> _Task requirements_: Scan the data beneath this task and copy each line that includes "accomplish".

╭─ Provided records

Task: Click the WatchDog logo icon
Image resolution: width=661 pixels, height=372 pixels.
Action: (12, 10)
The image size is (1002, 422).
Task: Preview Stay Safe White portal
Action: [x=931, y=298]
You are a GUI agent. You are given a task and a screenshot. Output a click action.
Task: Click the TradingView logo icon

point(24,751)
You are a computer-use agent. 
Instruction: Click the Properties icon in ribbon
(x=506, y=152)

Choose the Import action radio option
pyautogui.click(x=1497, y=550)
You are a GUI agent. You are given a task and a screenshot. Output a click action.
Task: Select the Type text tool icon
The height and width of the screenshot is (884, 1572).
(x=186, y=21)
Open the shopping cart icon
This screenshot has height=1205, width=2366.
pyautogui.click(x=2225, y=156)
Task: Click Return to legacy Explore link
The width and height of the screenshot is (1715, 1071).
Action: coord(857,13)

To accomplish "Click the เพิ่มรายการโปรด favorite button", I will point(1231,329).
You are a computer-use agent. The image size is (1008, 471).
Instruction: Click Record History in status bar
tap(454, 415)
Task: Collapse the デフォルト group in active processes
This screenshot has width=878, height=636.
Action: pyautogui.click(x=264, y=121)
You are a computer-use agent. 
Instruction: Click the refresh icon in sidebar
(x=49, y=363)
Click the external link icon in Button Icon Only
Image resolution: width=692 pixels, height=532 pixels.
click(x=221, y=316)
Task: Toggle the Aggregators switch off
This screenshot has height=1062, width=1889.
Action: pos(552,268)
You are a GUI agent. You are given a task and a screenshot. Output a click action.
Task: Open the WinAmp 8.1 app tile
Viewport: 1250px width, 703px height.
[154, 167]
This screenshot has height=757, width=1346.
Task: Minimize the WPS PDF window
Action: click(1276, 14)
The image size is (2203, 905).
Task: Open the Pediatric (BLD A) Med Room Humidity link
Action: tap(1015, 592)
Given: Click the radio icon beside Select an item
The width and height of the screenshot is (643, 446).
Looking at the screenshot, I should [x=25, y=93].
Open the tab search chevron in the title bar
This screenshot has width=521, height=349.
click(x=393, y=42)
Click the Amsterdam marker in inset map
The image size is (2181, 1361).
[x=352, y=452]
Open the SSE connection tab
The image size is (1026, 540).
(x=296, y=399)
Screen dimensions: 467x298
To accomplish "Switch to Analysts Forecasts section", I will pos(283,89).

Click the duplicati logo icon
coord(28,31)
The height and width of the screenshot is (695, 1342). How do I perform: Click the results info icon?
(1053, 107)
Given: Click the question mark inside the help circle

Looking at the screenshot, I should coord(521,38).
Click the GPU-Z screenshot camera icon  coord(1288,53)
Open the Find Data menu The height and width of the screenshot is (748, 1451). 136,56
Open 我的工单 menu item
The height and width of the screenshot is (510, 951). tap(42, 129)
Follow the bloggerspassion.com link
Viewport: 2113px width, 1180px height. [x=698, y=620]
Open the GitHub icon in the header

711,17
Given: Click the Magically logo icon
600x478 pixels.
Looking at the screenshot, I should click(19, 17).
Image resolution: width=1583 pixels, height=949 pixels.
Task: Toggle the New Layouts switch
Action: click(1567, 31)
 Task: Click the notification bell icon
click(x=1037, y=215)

╰─

> _Solution to this problem_:
To accomplish "Click the เพิ่มรายการโปรด favorite button", I will point(1231,329).
To accomplish "Switch to Analysts Forecasts section", I will pos(283,89).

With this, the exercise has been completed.